De Alfonso III hay que decir una y otra vez que fue un político eminente; se había fijado desde el principio unos objetivos muy claros y nunca dejó de perseguirlos, aprovechando cada oportunidad para llevarlos a cabo. Ahora, 878, tras la victoria de Polvoraria, el rey se encontraba en una circunstancia única, nunca antes conocida: Córdoba pedía una tregua. Era la primera vez que eso pasaba. Y el reino de Asturias no iba a desperdiciar la ocasión. Había que llenar de gente el territorio que ahora quedaba bajo control cristiano.
Una tregua no es una paz: es un alto en las hostilidades. Ni Muhammad ni Alfonso ignoraban que la consecución inevitable del periodo marcado sería el retorno de la guerra, y para ella iban a prepararse durante esa paz temporal. La diferencia era que Asturias podía concentrarse en sus asuntos con cierta tranquilidad, mientras que Córdoba tenía que resolver muchos problemas internos. Y había otra diferencia no menor: era Asturias quien había impuesto esa tregua a su enemigo.
En efecto, así sucedieron las cosas. Tras la derrota de Polvoraria, fue Muhammad quien envió embajadores a Oviedo para pedir un alto en las hostilidades. Y Alfonso, que tenía todos los triunfos en la mano y era perfectamente consciente de su superioridad, fue quien puso las condiciones: tres años de tregua y una fortuna en oro por la libertad de Hasim, el primer ministro del emir, preso en Oviedo desde varios meses atrás. Córdoba sólo pudo aceptar las exigencias de Alfonso. No obstante, el tacaño Muhammad no pagará ni un diñar; será Hasim quien tenga que pagar íntegro su rescate.

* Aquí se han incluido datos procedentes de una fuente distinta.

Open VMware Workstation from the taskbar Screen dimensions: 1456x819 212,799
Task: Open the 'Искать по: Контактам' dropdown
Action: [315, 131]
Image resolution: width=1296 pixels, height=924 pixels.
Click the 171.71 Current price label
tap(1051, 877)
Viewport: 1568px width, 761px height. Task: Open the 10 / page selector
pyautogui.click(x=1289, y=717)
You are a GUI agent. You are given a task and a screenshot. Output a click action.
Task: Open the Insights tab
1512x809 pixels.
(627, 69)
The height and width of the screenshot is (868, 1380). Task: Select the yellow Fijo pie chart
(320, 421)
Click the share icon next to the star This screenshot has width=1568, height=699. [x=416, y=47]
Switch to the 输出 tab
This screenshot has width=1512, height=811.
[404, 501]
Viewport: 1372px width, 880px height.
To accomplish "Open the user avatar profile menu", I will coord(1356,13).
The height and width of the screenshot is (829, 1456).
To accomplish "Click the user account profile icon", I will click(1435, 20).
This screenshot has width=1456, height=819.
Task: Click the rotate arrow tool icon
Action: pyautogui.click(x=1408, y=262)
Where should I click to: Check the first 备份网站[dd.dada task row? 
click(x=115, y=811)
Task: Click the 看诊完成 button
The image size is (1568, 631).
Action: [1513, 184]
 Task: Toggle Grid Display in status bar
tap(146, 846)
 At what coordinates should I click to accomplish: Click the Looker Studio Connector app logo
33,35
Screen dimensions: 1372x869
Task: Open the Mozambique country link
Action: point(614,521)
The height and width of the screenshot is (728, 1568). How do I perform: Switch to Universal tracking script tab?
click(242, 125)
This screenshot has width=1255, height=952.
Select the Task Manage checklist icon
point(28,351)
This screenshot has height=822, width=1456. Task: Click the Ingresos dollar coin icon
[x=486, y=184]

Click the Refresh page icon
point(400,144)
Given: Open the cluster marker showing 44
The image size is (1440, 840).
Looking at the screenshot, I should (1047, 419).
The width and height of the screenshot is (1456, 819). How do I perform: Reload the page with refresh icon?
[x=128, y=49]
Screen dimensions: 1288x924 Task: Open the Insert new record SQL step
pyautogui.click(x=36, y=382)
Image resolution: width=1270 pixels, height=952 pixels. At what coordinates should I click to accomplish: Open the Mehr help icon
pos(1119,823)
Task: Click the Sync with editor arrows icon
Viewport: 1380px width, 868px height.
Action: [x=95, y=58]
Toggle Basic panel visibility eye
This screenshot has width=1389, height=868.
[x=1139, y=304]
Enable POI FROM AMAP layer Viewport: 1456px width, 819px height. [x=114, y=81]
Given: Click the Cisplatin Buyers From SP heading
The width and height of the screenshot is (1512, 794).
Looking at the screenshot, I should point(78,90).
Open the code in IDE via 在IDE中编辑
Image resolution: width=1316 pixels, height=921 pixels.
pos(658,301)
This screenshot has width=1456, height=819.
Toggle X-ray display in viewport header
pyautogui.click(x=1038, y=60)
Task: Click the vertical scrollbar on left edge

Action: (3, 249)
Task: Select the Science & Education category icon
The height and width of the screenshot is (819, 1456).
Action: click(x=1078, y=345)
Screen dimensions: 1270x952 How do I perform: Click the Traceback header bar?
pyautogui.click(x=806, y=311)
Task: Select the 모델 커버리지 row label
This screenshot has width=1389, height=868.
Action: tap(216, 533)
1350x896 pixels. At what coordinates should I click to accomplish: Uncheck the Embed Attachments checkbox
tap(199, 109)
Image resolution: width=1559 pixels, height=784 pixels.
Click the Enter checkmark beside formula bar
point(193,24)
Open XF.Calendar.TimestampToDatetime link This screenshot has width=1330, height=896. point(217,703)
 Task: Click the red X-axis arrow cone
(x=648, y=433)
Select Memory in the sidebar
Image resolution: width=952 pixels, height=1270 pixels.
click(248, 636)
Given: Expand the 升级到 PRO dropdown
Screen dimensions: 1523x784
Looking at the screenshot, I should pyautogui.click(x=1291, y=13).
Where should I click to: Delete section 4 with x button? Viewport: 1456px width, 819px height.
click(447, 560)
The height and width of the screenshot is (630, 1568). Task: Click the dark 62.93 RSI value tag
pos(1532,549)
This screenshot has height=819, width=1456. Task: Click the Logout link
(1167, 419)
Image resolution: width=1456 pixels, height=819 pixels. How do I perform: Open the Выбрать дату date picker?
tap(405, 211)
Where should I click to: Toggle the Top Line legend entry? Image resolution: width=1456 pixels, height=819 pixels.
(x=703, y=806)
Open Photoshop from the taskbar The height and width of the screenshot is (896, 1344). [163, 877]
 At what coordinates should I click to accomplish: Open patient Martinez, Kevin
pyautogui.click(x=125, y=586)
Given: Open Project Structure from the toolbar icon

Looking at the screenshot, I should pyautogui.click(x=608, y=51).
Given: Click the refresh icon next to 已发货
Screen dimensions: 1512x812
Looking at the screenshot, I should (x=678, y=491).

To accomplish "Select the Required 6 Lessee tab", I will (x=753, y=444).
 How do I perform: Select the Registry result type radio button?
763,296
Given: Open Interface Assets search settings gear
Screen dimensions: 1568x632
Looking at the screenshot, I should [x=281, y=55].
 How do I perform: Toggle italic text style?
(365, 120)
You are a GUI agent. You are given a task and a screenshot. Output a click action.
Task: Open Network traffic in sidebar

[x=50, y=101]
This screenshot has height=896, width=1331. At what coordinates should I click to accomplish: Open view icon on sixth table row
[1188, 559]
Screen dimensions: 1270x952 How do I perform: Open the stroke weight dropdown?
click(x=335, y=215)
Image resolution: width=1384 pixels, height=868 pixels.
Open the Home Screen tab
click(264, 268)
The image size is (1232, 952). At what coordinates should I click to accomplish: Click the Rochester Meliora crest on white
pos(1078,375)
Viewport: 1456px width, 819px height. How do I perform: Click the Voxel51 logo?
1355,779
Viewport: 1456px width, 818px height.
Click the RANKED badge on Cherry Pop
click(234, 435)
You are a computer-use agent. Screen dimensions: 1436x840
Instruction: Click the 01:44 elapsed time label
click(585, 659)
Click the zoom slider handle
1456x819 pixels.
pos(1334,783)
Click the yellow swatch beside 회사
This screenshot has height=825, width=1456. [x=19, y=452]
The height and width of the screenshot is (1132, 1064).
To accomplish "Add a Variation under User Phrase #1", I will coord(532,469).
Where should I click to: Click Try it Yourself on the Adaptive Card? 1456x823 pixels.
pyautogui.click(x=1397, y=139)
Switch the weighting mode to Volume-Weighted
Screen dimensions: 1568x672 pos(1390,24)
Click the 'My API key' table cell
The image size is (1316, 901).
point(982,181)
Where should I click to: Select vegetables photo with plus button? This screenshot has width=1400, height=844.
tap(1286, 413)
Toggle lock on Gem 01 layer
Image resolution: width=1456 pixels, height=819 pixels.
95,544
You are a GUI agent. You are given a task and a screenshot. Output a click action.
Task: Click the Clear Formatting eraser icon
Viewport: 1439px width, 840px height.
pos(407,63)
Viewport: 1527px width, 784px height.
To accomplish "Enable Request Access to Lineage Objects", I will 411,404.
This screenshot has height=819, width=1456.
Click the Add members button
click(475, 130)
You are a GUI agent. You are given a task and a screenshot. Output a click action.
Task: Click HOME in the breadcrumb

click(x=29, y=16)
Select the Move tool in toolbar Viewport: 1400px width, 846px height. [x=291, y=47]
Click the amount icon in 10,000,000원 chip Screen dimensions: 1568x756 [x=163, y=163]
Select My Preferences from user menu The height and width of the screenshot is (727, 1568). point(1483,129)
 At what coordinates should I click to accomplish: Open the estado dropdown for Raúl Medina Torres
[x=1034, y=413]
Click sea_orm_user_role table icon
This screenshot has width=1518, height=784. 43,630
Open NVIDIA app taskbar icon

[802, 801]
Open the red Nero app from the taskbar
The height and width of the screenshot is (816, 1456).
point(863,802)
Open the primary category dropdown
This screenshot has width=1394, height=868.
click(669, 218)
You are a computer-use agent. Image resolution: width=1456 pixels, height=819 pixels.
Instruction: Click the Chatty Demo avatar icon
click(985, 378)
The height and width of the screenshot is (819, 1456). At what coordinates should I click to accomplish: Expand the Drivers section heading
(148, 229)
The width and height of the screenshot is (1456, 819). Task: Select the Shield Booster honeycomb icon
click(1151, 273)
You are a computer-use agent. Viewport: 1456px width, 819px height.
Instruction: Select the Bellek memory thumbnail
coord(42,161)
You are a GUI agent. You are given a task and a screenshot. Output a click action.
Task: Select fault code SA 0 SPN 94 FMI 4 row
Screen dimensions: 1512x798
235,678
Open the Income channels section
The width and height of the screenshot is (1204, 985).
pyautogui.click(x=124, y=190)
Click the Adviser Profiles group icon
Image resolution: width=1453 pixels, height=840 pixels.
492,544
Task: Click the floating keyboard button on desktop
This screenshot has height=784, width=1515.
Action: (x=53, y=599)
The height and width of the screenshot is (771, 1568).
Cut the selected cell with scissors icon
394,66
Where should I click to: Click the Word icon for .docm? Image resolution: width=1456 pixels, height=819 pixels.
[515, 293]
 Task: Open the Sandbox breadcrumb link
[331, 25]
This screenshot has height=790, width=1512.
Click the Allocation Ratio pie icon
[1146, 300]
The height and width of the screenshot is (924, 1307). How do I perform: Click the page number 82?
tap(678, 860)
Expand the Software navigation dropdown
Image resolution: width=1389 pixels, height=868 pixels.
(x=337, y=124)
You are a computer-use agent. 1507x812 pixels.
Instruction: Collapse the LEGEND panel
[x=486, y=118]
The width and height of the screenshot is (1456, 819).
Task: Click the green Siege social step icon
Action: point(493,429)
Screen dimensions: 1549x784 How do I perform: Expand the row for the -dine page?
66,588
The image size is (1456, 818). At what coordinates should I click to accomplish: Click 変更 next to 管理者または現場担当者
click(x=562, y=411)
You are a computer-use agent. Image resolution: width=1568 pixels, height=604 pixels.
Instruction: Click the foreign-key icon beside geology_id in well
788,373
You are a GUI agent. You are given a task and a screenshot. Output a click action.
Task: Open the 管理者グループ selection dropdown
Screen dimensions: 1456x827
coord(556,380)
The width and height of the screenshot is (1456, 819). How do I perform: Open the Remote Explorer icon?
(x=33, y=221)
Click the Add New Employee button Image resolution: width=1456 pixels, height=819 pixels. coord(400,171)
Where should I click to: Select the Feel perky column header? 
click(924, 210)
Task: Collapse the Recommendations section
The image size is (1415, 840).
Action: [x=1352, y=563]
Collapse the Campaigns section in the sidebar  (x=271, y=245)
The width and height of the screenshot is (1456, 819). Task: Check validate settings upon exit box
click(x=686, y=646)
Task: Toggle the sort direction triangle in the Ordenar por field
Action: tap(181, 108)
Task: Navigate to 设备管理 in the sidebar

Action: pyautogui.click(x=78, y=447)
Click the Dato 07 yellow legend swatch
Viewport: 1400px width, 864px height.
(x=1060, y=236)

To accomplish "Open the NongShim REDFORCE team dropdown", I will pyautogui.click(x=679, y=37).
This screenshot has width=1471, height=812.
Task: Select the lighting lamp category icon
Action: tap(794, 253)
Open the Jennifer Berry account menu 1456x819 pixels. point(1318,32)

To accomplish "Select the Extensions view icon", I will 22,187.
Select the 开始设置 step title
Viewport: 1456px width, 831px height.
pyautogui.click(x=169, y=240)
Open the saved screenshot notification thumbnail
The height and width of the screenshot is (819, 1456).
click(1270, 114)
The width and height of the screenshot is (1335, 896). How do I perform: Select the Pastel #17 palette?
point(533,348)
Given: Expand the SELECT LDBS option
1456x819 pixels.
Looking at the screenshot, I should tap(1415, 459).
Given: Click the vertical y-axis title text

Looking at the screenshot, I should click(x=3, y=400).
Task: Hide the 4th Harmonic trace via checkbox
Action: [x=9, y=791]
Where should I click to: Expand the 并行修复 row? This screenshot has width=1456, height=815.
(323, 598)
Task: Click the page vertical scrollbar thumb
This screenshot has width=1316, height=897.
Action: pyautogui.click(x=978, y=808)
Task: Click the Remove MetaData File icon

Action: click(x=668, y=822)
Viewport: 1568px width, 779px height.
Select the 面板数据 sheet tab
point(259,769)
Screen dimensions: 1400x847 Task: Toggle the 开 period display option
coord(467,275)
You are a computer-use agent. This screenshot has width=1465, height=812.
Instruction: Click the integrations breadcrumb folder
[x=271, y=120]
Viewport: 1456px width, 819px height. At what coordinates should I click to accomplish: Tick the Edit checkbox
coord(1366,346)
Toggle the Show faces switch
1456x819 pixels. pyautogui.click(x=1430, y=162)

Este asunto del rescate de Hasim merece un comentario aparte, y es que nos dice mucho sobre la realidad económica de Al Andalus y de Asturias. Alfonso pidió cien mil dinares de oro. Era una suma fabulosa. Para Hasim resultó muy difícil pagarla. De hecho, tuvo que dejar en Oviedo a dos hermanos, un hijo y un sobrino como rehenes mientras reunía el dinero. Pero si para los moros era una cifra exorbitante, mucho más lo era para los cristianos, que en aquel momento ni siquiera acuñaban moneda.